After performing these analyses, you can come back through and count the number of subunits in each class, per particle, if you wish. An example of this workflow is here, if you’re interested: cryosparc-examples/symm_expand_filter.ipynb at main · cryoem-uoft/cryosparc-examples · GitHub

## Is refining just one of the two classes the same as enforcing C2 relaxation?

In essence, yes, refining a class of particles which are all in the same orientation will be the same as relaxation. You’d want to do a Local Refinement here, so that no particles flip back around to the wrong orientation. Also, since classifications are not always perfect, you should probably run a Remove Duplicates job to make sure that there are no particles which ended up entered into the same class twice.

## What other workflows benefit from symmetry expansion?

You may already know this, but you should never perform a *global* refinement (such as Homogeneous or Non-Uniform Refinements) with symmetry expanded particles, since this may result in duplicate particles and corrupt your GSFSC.

If you perform a local refinement of symmetry expanded particles, it is similar to but not the same as performing a global refinement enforcing C2 symmetry.

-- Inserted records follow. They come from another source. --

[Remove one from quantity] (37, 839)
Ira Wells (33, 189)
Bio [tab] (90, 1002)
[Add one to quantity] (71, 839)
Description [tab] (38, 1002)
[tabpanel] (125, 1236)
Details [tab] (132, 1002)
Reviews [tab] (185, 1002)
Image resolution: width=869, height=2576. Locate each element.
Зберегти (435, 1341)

This is because when you enforce C2 symmetry, you *force* the map to be symmetric. When you perform a refinement, typically one of the two subunits will align better than the other. This is especially true if the subunits are flexible. In this case, half of your map would be of higher quality than the other, since the particles are all aligning there. This results in a map with a higher-quality A and a lower-quality B.

A common symmetry expansion workflow is to perform the masked classification I describe above to get a population of images for each possible conformation/composition of the monomer, then perform local refinements of those particles using the same single-subunit mask. This gives the highest-quality map you can get for each of (say) A and A’.

That’s a lot of information, but I hope it is helpful! I’d be happy to discuss any more questions you have!